Michel Lévy frères, éditeurs (p. 235-239).


XLIX


Deux jours après cet entretien, nous étions sur la route de Brescia. Bernard, retenu jusque alors à Milan, reçut l’ordre de rejoindre l’armée en même temps que nous : ce qui nous valut l’avantage de trouver tout ce dont nous avions besoin préparé aux auberges où nous devions nous arrêter. Ce brave garçon s’était pris d’une véritable passion pour mon maître depuis qu’il l’avait vu malheureux et malade ; et, comme il croyait que le bon vin et la bonne chère étaient les seuls remèdes à tous les maux, nous trouvions à chaque relai d’excellents repas commandés par ses soins. Gustave n’en profitait guère : les adieux qu’il venait de faire à Milan, ses souffrances, et le fond de tristesse qu’il portait avec lui, tout contribuait à lui ôter l’appétit et la santé. Cependant on allait se battre, et il fallait prendre des forces : c’est ce que lui représenta Bernard dans son langage burlesque.

— Morbleu ! mon capitaine, lui disait-il, buvez et mangez mieux que cela, sinon, tout brave que vous êtes, je ne réponds pas de vous ; car il n’y a pas de bon soldat l’estomac vide. Notre métier a cela d’agréable, qu’il ne permet pas d’être triste ou malade : il faut toujours être en train. C’est quelquefois difficile. Tenez, par exemple, le jour où nous avons si bien frotté les Autrichiens à Millesimo, j’avais appris le matin même la mort de ma pauvre sœur, de cette pauvre Marie, qui m’aimait tant. Cette nouvelle-là m’a mis un boulet de vingt-quatre sur la poitrine, et je restais sous le coup, quand le bruit du canon est venu me réveiller en sursaut.
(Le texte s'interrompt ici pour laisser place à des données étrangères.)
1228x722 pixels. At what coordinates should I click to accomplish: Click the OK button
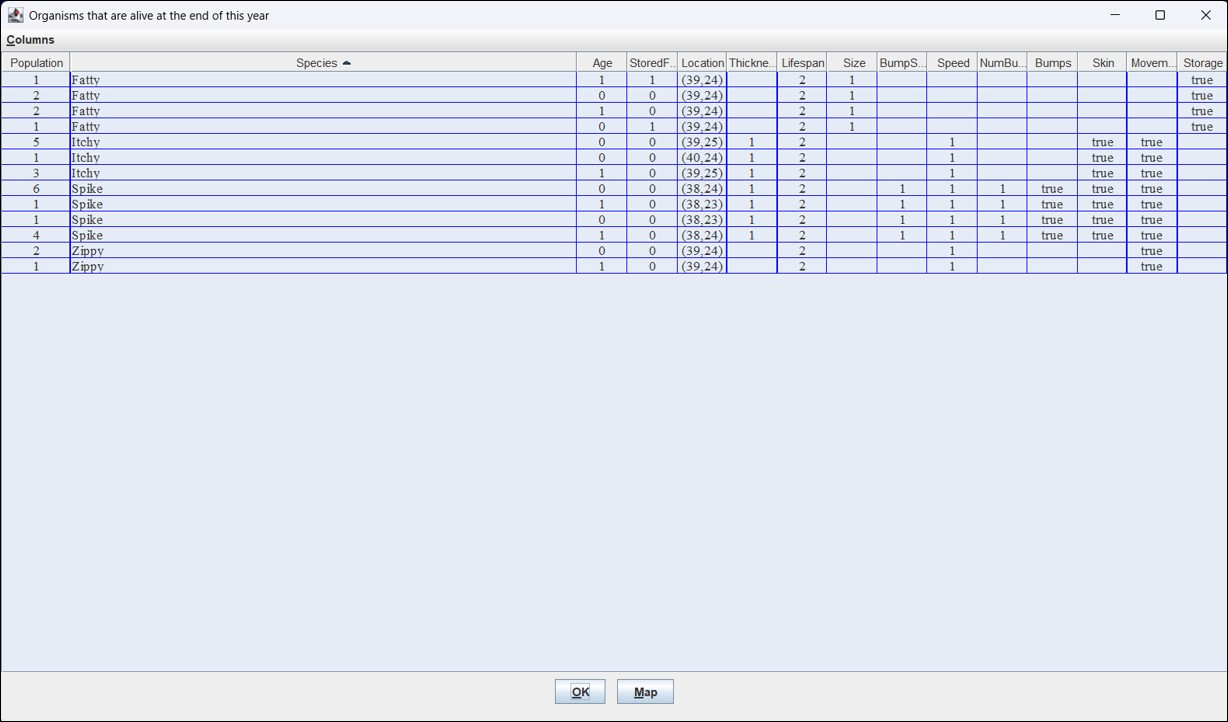pyautogui.click(x=580, y=692)
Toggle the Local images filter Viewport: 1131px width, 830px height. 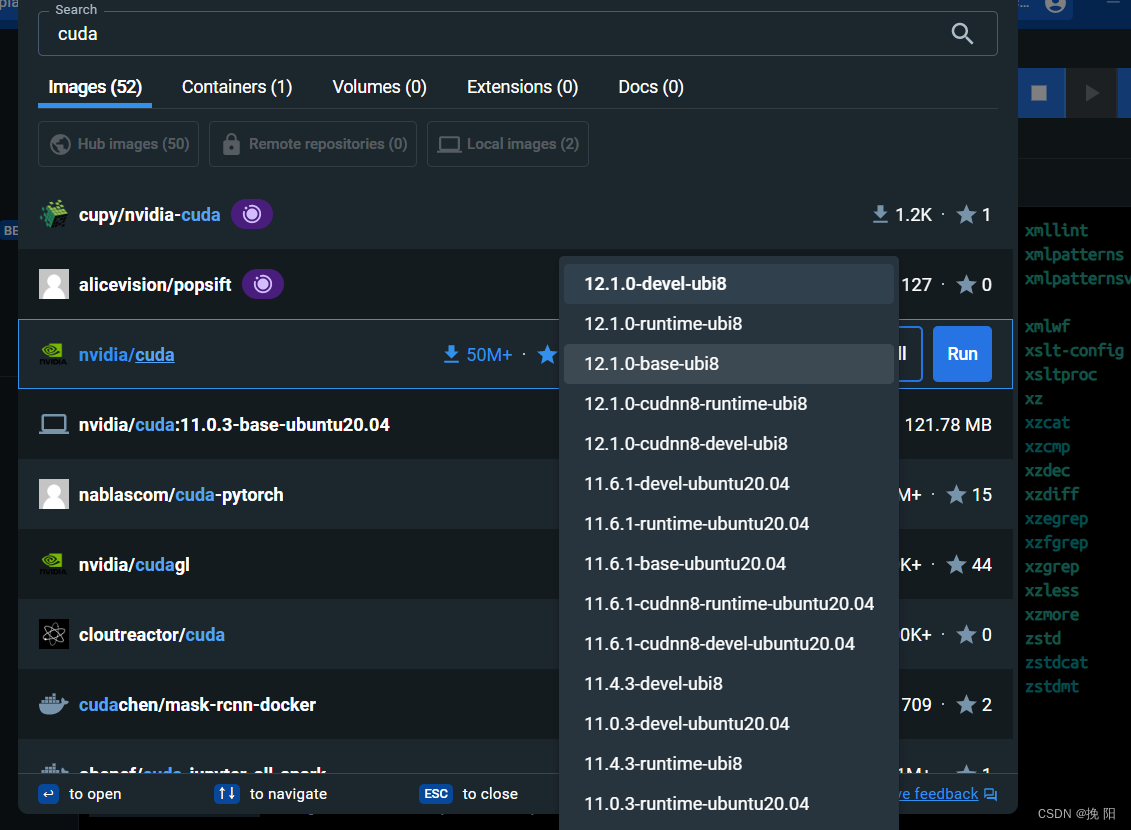[x=507, y=143]
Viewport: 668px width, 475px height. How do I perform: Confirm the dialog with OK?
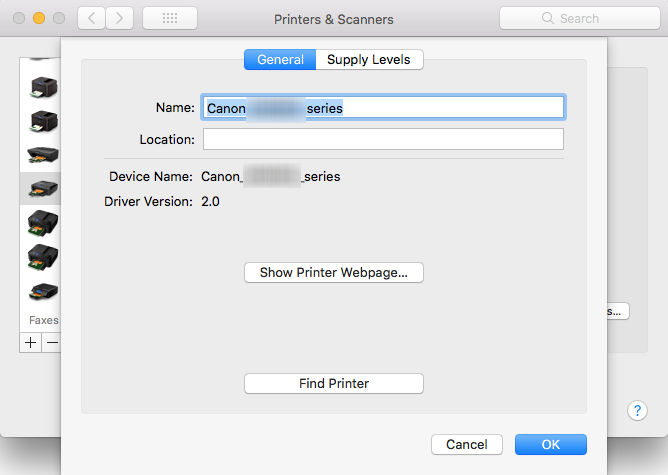(x=550, y=444)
Allons, allons, me suis-je dit, la patrie ne s’embarrasse pas de ça : faisons notre devoir, et puis nous pleurerons après. Là-dessus, j’ai avalé un verre de rhum, et j’ai marché à la fête. Mon capitaine, faites-en autant, et ne vous laissez pas entamer par la tristesse. Ah bien ! si le général en chef vous voyait avec cet air abattu, il ne vous chargerait pas seulement de défendre le plus petit poste ; car, je vous l’ai déjà dit, il regarde le malheur comme la peste, et prétend qu’il se gagne de même. Ainsi, vive la joie ! au diable les souvenirs !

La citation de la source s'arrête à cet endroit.